Thursday, October 20, 2022

Ergon: Five-Year Anniversary

This October, Ergon: Greek/American Arts and Letters celebrates its five years of operation. Ergon started as a joint project, launched in collaboration with Martha E. Klironomos whose ideas and vision have left an indelible imprint in the journal. The conversation started in 2014, and the fist essay was posted on October 30, 2017. Her intellectual presence is still with us.

Since then, we have published a total of 188 postings under a variety of categories ranging from archive building to book review essays, tributes to translations, and essays to editorials among others.

Ergon is vested in sustaining a space hospitable to non-normative voices, critical analysis and reflective appreciation of scholarship and the arts. It does so in a multitude of genres––essays, blogs, interviews, memoirs, book reviews, articles, visual culture, editorials, and translations. We believe it offers an important platform for empowering diaspora studies and asserting a critical presence, sorely needed, in public life. Though the initial focus has been Greek America we will soon be expanding our scope to incorporate conversations across intellectual and academic networks in the Greek diasporas. The new title, Ergon: Greek/American & Diaspora Arts and Letters will reflect this broadened purview.

In our endeavor we have enjoyed immense support from scholars who have worked tirelessly as book review and poetry editors. (Christopher Bakken, Frank Hess, Neovi Karakatsanis, Gerasimus Katsan.)

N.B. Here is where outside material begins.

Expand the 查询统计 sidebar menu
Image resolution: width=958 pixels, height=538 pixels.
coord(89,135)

Academics working within the broader U.S. modern Greek studies as well as Greek Australian and Greek Canadian studies have responded to our invitation, contributing editorial and critical insights, book reviews, essays, articles and blogs for us. For this we express our deepest appreciation.

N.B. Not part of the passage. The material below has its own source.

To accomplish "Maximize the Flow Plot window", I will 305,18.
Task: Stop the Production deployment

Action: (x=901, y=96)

Greek American studies involves a relatively small demographic of practitioners. But this community intersects with U.S. modern Greek studies in our shared transnational orientation involving the signifier “Greek.”

We hope that the support we have received will continue, even increase, to further our joined interests. We call on modern Greek studies scholars in film and cultural studies, anthropology, foodways, literature, and the arts, in particular, among other fields and disciplines, to contribute to our mission. A quality blog, an insightful essay, or a thoughtful book review essay from scholars who operate “outside” diaspora studies but are positioned to engage with diaspora matters can make a world of difference. We have enjoyed this kind of contributions and fully recognize their value. Sophisticated work functions as a springboard for further research projects.

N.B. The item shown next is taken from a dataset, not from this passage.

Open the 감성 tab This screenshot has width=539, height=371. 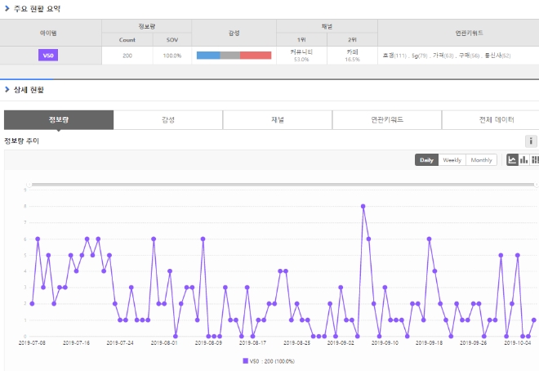[x=168, y=120]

Throughout the years, Ergon has received generous grants from the Modern Greek Studies Association (MGSA) and the Ohio State University. We have also enjoyed financial support from friends and individuals. For this, we thank you. Given that we operate as an open access platform with a limited budget, we ask you to take a moment on this occasion and consider supporting our project.

Visit us at

My hope is that health and the availability of resources will enable us to celebrate our tenth anniversary, in 2027.